--- start Records shown ---

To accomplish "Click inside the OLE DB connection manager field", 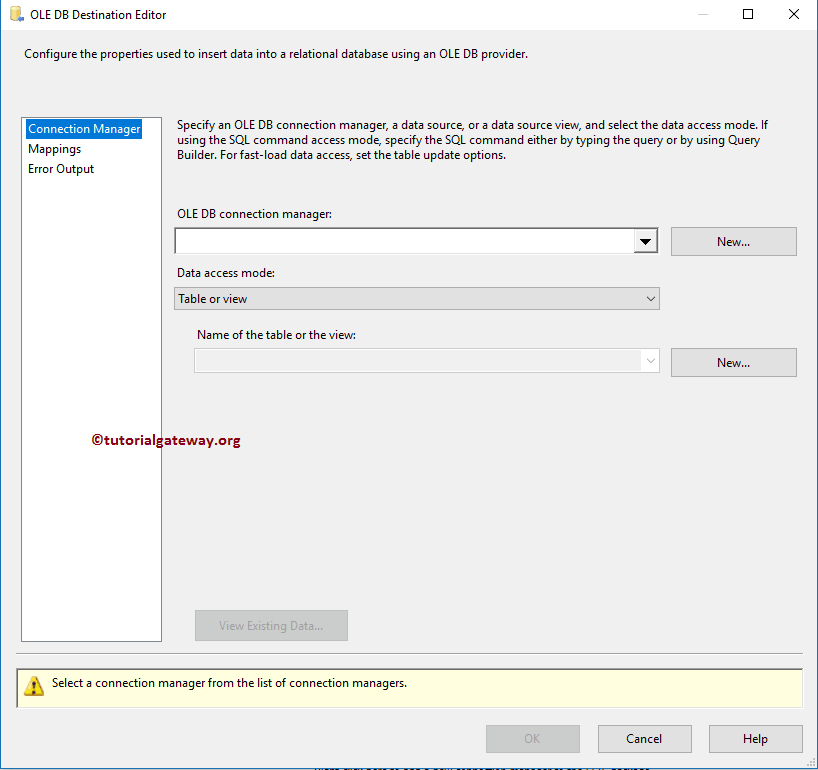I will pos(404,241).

--- end Records shown ---
--- start Records shown ---

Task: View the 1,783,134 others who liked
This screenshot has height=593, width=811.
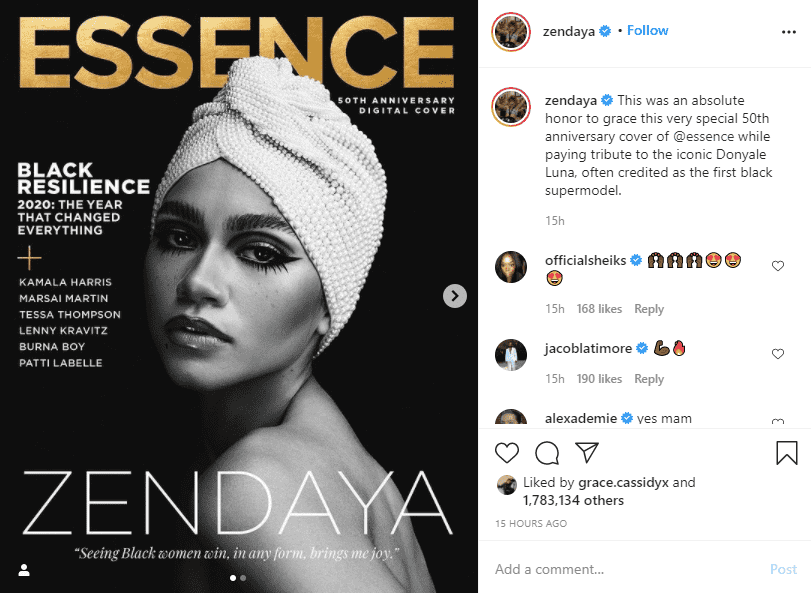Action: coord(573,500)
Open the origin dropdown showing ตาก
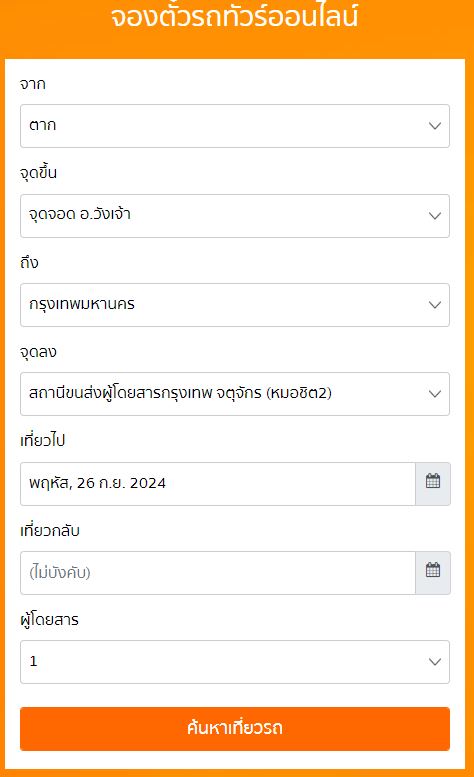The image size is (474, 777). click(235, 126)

--- end Records shown ---
--- start Records shown ---

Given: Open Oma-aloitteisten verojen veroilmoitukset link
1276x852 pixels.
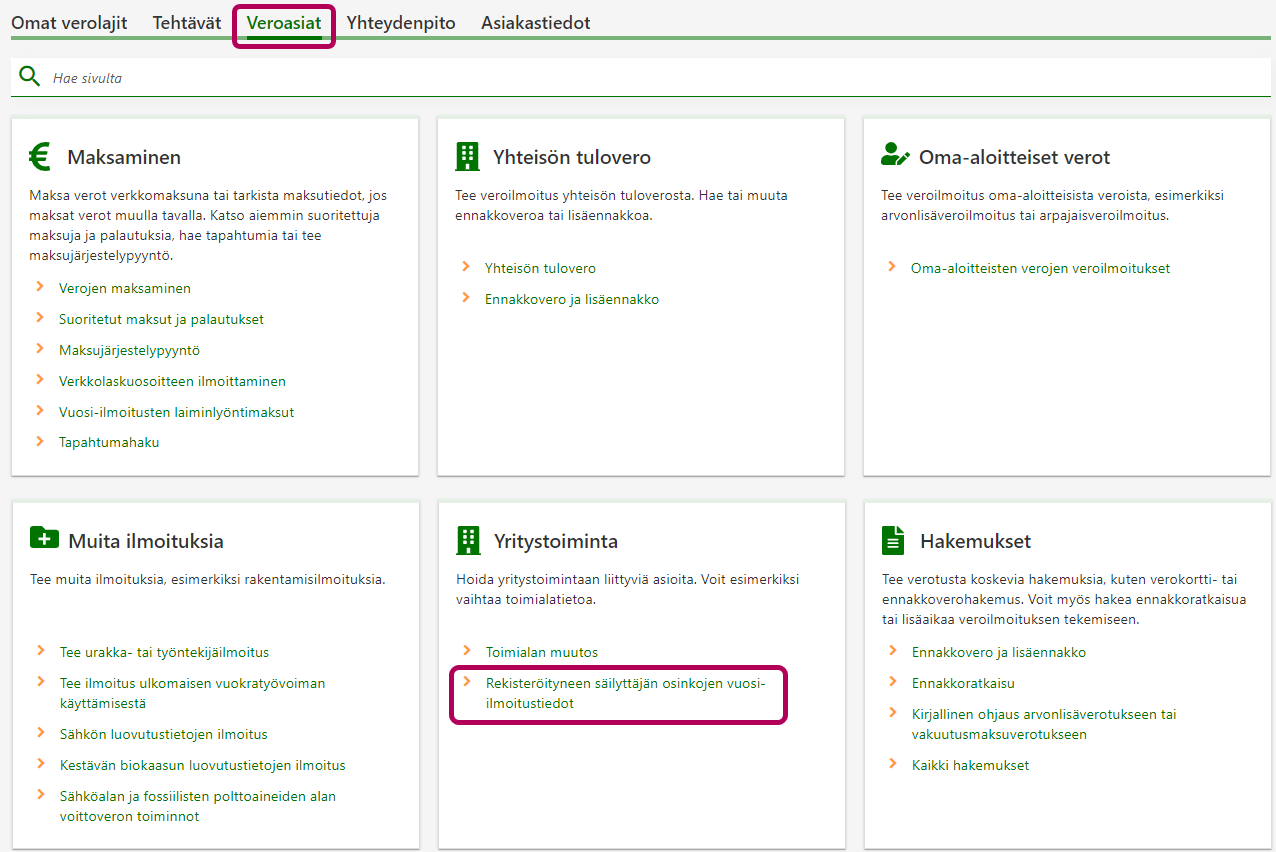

--- end Records shown ---

• **Task prompt**
Update the lines starting at the one containing "Given: Open Oma-aloitteisten" and ending at the one containing "1276x852 pixels.", replacing "link" with "button" and leaving everything else unchanged.

• **Answer to this task**
Given: Open Oma-aloitteisten verojen veroilmoitukset button
1276x852 pixels.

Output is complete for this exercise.